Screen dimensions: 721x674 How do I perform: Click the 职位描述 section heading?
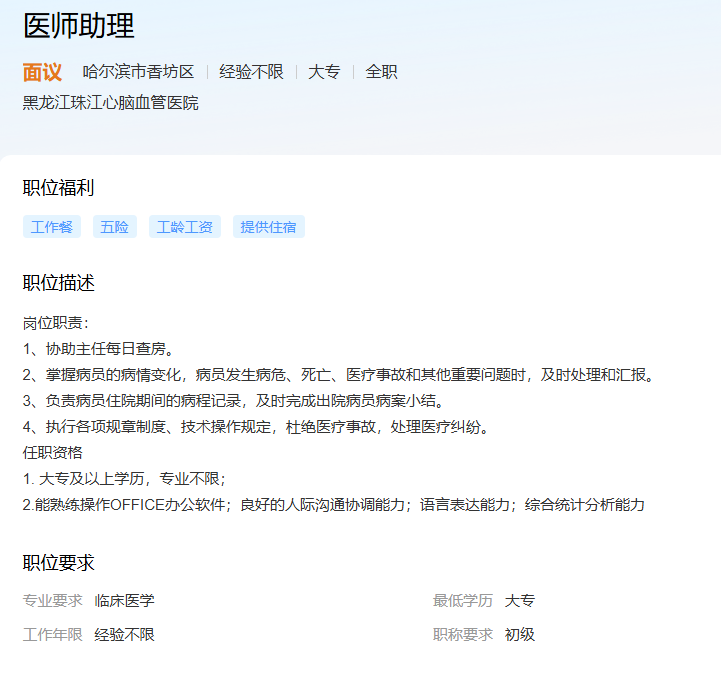pyautogui.click(x=59, y=283)
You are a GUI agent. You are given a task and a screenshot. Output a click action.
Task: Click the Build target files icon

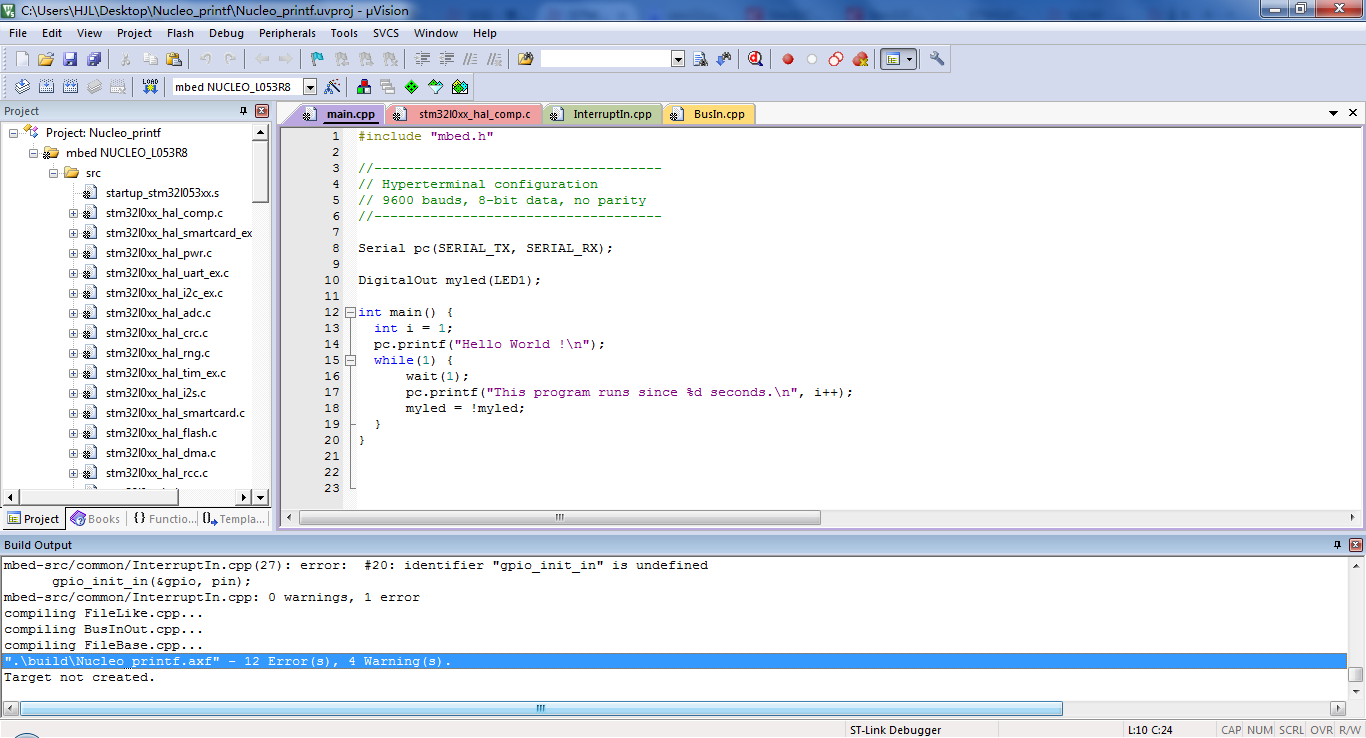point(45,87)
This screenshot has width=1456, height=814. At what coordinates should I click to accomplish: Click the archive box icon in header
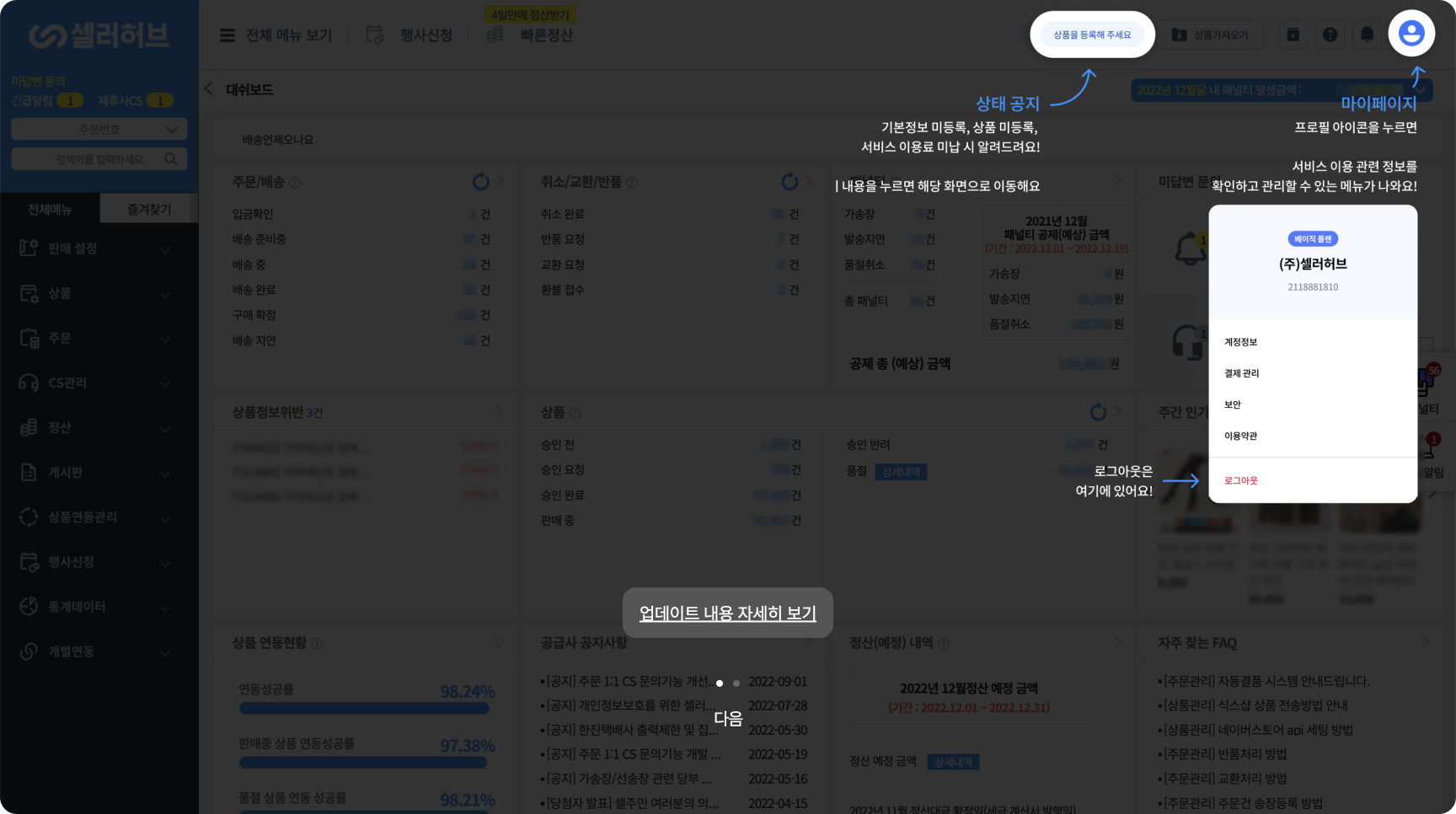coord(1293,35)
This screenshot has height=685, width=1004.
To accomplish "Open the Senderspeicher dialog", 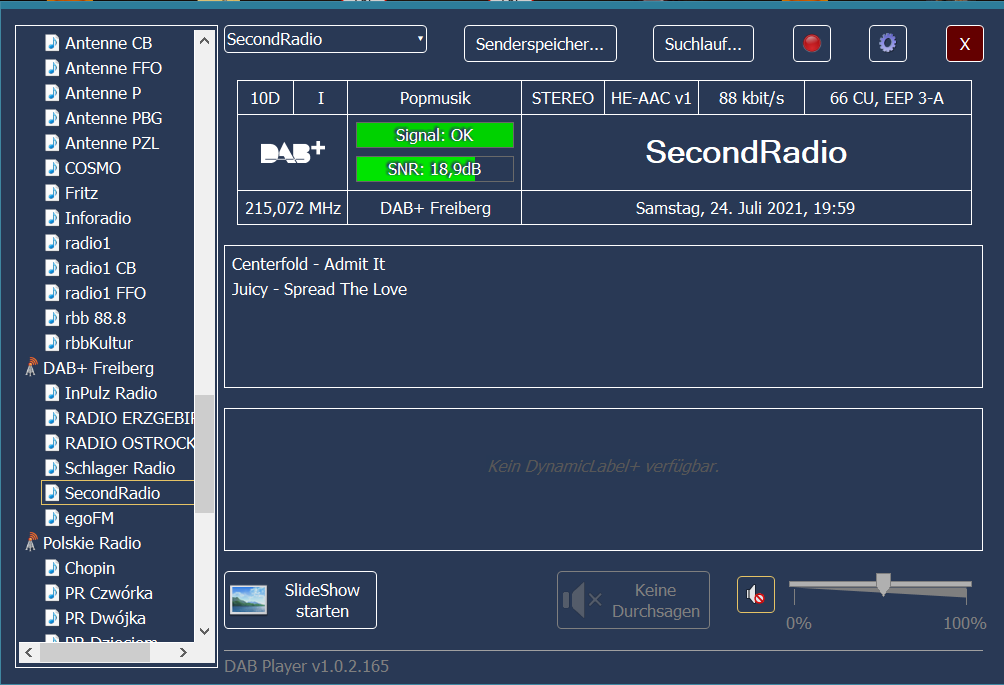I will pos(540,44).
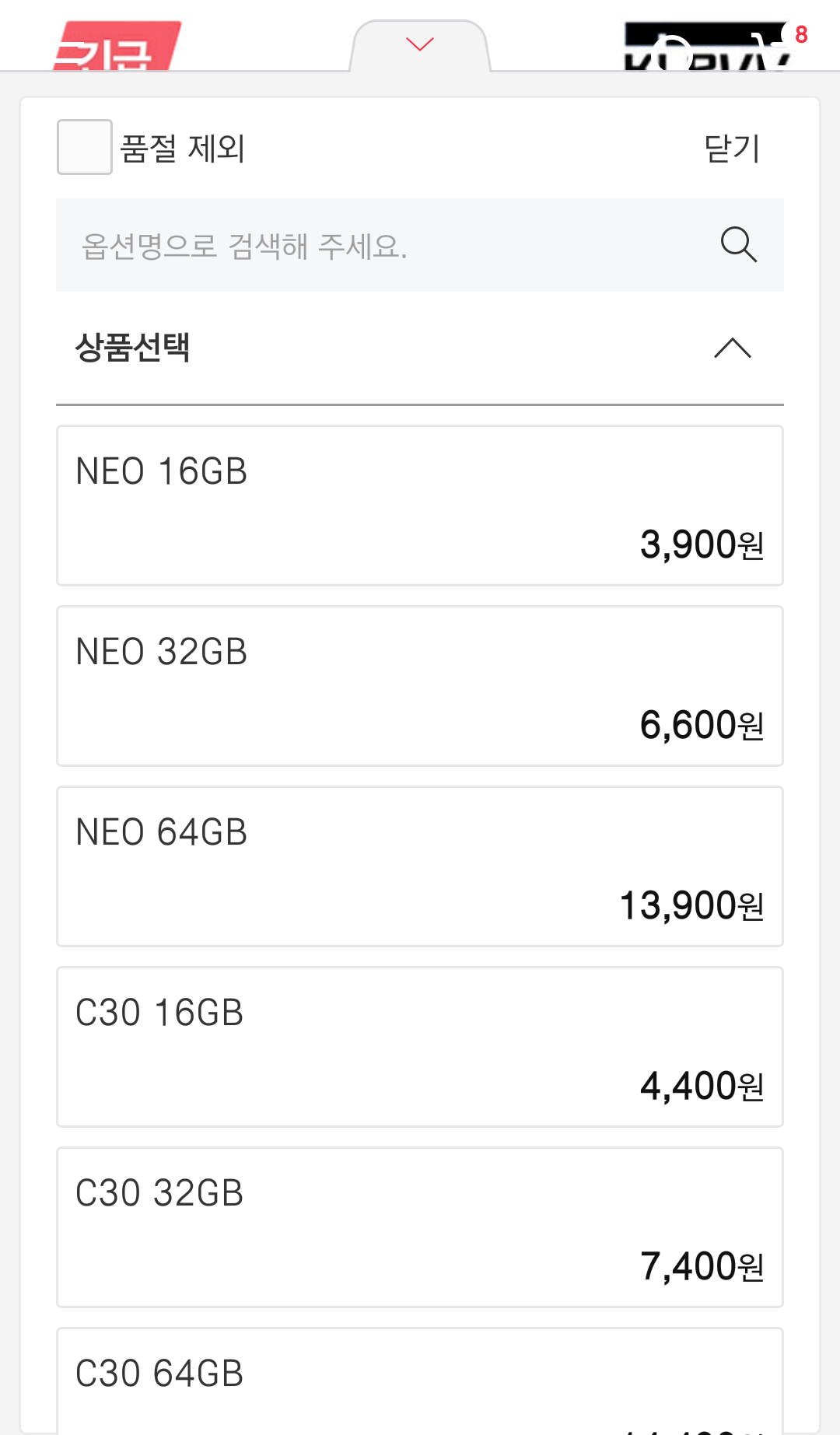Click the 상품선택 section header
Screen dimensions: 840x1435
132,347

● Set task
Starting with the first line above and stopping after the line that contains "coord(1293,35)", set out those lines as a numbered list. Skip blank lines and leave the pictures out.

● Task output
1. Screen dimensions: 721x674 How do I perform: Click the 职位描述 section heading?
2. pyautogui.click(x=59, y=283)
3. You are a GUI agent. You are given a task and a screenshot. Output a click action.
4. Task: Click the Build target files icon
5. point(45,87)
6. This screenshot has width=1456, height=814. At what coordinates should I click to accomplish: Click the archive box icon in header
7. coord(1293,35)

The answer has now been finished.